Di balik keluhan-keluhan nyeri yang di derita pasien banyak yang berhubungan dengan Trigger Points (Jan Dommerholt, 2006). Dari 13 orang dengan 8 otot yang diteliti hanya satu orang yang tidak mempunyai Trigger point, dua belas orang mempunyai trigger poin di 8 ototnya dengan penyebaran yang berbeda-beda (David Simons, 2003). Hal ini menunjukkan bahwa banyak di antara kita yang sesungguhnya mempunyai trigger points, hanya saja karena berupa laten/pasif Trigger points maka tidak begitu terasakan.
Salah satu pembentuk dan pembangkit aktualitas trigger points yang sudah terkenal secara umum adalah kontraksi otot yang berlangsung terus-menerus yang salah satunya disebabkan postur kerja yang salah (Huguenin,2003). Sehingga faktor pola kerja yang ergonomis akan sangat mempengaruhi timbulnya MTPS atau aktifnya laten trigger points (Edwards J, 2006). Adanya kegiatan tubuh yang termasuk kedalam Sustained low level contraction , seperti aktivitas mengetik selama 30 menit terus-menerus umumnya akan menimbulkan MTPS (Treasters,et al, 2006) . Andersen, et al (1995) menyatakan bahwa MTPS merupakan kondisi yang umum ditemukan pada pekerja kantoran, musisi, dokter gigi, dan jenis profesi lainnya yang aktivitas pekerjaannya banyak menggunakan low level muscle exertion.

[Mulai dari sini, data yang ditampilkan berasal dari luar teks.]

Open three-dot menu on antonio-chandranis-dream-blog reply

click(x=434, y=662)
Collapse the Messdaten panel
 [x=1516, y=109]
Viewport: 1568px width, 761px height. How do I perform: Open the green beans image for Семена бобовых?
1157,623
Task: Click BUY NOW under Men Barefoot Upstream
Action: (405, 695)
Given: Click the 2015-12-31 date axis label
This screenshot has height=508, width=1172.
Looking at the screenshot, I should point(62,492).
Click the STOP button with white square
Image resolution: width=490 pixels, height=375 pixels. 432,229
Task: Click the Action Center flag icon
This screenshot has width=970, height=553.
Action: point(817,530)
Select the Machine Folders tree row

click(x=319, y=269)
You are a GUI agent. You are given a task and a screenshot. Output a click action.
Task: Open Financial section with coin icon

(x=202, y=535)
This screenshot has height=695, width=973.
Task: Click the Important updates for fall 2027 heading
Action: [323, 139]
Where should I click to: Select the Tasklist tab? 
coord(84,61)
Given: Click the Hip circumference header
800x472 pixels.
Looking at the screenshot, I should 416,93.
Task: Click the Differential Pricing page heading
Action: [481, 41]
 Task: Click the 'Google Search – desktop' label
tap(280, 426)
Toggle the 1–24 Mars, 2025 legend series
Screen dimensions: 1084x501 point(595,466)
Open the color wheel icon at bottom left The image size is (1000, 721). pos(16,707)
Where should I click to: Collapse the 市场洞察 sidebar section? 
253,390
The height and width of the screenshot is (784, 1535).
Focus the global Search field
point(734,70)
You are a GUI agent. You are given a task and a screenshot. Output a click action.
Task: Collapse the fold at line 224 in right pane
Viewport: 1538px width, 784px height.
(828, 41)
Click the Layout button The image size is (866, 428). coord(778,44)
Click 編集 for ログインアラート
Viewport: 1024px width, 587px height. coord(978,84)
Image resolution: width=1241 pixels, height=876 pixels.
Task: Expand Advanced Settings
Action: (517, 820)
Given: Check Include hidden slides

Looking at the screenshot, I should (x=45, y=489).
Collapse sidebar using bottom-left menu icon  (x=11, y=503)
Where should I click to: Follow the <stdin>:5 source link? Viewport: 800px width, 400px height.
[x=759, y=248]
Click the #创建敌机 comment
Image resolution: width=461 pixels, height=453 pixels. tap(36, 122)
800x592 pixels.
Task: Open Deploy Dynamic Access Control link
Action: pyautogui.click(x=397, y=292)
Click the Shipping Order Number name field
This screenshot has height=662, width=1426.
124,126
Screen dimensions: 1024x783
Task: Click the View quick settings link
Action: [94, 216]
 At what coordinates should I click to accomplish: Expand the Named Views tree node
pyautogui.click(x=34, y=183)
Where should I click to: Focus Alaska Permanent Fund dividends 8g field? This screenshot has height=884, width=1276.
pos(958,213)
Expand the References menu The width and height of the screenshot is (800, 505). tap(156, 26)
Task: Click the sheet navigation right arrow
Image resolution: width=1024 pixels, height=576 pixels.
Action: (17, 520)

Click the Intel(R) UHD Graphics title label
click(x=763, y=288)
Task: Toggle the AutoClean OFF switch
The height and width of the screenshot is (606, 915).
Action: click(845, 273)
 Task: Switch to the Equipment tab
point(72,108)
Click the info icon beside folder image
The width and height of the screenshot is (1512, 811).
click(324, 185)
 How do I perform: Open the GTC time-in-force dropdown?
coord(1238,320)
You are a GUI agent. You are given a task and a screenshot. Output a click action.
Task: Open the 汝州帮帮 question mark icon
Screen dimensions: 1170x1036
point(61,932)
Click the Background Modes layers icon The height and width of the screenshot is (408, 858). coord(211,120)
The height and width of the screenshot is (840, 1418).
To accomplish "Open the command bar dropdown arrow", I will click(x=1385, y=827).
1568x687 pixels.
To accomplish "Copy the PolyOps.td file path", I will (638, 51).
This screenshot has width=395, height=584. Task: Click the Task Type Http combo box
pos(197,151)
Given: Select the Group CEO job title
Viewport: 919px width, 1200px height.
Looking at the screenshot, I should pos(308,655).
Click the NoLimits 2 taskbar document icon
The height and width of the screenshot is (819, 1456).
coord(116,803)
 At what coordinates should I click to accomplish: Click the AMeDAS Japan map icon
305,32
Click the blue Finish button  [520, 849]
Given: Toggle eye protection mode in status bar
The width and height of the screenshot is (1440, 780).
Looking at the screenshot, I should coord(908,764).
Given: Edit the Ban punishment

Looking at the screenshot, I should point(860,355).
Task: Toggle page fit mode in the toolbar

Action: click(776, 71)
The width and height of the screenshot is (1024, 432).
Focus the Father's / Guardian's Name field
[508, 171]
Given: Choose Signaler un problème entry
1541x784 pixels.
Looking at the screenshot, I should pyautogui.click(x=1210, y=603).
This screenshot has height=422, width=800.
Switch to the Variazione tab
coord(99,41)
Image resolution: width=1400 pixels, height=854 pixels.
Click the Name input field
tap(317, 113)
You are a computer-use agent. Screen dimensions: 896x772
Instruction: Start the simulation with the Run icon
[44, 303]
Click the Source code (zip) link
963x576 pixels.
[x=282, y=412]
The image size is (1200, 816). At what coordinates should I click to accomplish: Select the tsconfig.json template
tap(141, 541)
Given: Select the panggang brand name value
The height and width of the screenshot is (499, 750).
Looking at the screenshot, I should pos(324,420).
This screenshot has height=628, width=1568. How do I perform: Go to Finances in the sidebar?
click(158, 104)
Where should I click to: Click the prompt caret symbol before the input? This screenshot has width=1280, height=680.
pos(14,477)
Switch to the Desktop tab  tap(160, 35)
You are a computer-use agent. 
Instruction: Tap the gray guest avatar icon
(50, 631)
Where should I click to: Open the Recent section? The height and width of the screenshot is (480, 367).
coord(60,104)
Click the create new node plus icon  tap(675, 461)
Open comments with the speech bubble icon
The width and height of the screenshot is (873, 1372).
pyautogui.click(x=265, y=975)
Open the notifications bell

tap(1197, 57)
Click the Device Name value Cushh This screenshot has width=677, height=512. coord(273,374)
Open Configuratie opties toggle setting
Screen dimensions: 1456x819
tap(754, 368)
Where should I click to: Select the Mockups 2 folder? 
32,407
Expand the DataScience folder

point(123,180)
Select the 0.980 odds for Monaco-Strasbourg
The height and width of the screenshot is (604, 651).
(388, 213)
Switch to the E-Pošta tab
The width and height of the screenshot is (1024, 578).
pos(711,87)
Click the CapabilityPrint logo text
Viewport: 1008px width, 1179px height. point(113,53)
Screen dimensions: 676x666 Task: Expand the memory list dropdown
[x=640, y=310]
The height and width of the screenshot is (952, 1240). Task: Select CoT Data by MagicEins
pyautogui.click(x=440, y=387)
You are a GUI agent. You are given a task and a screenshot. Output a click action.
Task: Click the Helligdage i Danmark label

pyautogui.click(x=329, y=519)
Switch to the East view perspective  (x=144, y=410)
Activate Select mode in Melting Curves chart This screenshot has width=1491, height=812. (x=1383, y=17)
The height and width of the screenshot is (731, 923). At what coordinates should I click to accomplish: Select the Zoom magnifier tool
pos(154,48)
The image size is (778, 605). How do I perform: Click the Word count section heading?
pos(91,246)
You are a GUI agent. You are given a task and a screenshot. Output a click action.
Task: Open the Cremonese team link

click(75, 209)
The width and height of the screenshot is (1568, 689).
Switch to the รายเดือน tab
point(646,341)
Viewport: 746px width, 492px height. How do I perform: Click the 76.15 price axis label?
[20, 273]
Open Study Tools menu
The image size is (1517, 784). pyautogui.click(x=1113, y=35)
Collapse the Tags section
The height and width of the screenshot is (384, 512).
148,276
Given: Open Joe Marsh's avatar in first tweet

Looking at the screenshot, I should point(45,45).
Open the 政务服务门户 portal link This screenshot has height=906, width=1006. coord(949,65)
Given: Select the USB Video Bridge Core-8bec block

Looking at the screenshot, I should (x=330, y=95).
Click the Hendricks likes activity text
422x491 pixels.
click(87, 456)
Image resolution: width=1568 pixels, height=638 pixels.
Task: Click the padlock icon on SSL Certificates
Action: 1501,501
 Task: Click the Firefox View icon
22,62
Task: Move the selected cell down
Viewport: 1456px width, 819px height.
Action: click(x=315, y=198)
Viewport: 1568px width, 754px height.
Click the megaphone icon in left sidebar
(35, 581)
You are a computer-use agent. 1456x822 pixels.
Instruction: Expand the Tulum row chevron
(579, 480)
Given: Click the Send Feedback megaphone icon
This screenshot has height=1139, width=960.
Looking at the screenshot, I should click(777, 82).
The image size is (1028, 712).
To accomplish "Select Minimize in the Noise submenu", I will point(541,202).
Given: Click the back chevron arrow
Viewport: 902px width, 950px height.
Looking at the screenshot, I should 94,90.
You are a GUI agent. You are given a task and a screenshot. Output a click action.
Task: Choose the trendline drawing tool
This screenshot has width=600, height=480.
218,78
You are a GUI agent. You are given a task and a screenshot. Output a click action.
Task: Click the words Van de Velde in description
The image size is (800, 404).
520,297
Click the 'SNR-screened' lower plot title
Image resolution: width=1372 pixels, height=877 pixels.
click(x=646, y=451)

Dari beberapa keluhan yang datang mengenai nyeri bahu baik dari teman-teman seprofesi maupun dari pasien yang datang. Keluhan MTPS banyak tertuju pada trapezius upper dimana berdasarkan kondisi ini sangat menganggu tingkat produktivitas mereka, dan bahkan di tingkat nyeri tertentu menyebabkan kecemasan yang tinggi dan mengganggu ketenangan hidupnya karena mengira keluhannya berkaitan dengan penyakit metabolik yang dianggap mengganggu kelangsungan hidup seperti stroke dan penyakit jantung.
Kasus yang ditemukan di tempat penulis bekerja kebanyakan diderita oleh orang-orang yang sehari-hari harus duduk didalam kantor atau tempat mereka rata-rata selama 6 jam dalam posisi  yang statis. Mereka sehari-hari bekerja dalam posisi yang menetap seperti mengetik, duduk di tempat bekerja yang sangat membutuhkan kerja extra dari otot trapezius upper. Keluhan yang mereka kemukakan berkisar rasa tak nyaman di leher dan bahu, migraine, rasa nyeri tumpul atau dingin di daerah bahu sampai ke\ lengan dan dada , migraine, vertigo, serta kadang-kadang muncul rasa semutan dan perasaan seperti terbakar pada punggung atas dan lengan yang kemudian diikuti ketidakmampuan lengan untuk menahan posisinya ketika berektivitas.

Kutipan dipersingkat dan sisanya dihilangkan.